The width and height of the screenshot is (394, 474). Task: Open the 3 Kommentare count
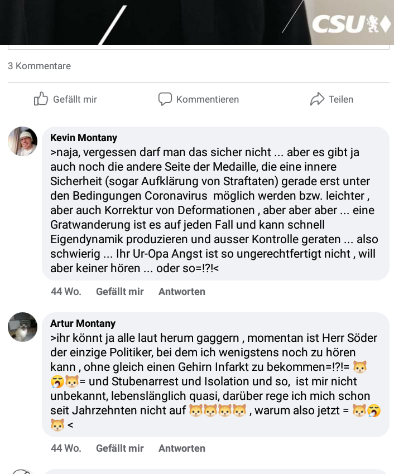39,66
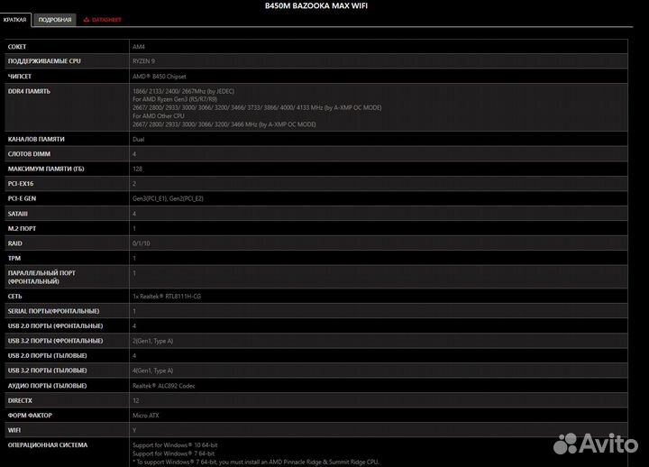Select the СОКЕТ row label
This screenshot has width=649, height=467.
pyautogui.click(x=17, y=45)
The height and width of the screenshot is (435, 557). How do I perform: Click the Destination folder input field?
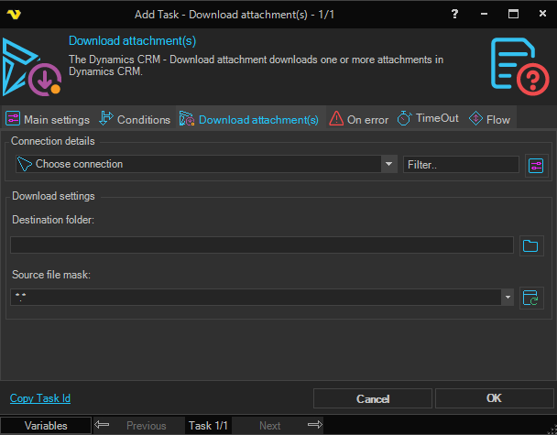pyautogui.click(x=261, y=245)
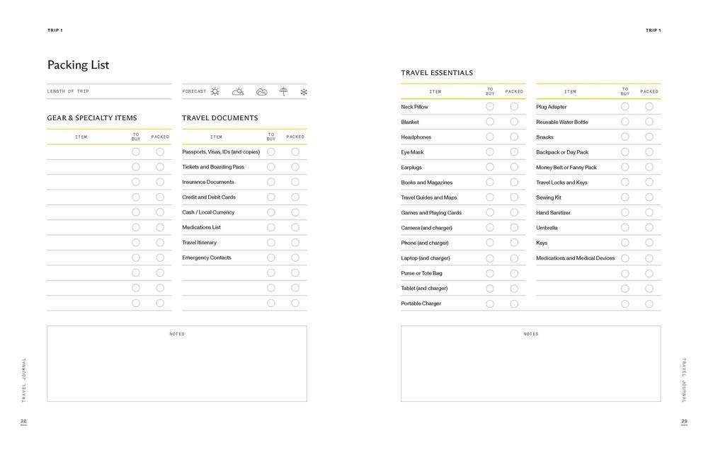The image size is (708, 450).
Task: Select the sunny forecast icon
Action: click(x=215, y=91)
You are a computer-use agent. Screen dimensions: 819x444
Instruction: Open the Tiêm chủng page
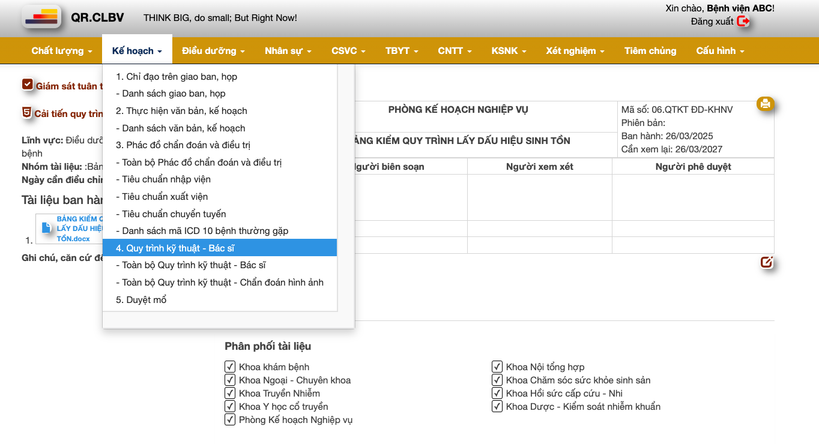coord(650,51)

### [EXERCISE]
Could you write out all the records exactly, without the pictures?

### [RESULT BELOW]
The width and height of the screenshot is (394, 474). Task: Open the 3 Kommentare count
39,66
Select the СОКЕТ row label
This screenshot has width=649, height=467.
pyautogui.click(x=17, y=45)
The height and width of the screenshot is (435, 557). How do I perform: Click the Destination folder input field?
pyautogui.click(x=261, y=245)
The image size is (708, 450).
Task: Select the sunny forecast icon
Action: click(x=215, y=91)
You are a computer-use agent. Screen dimensions: 819x444
Instruction: Open the Tiêm chủng page
coord(650,51)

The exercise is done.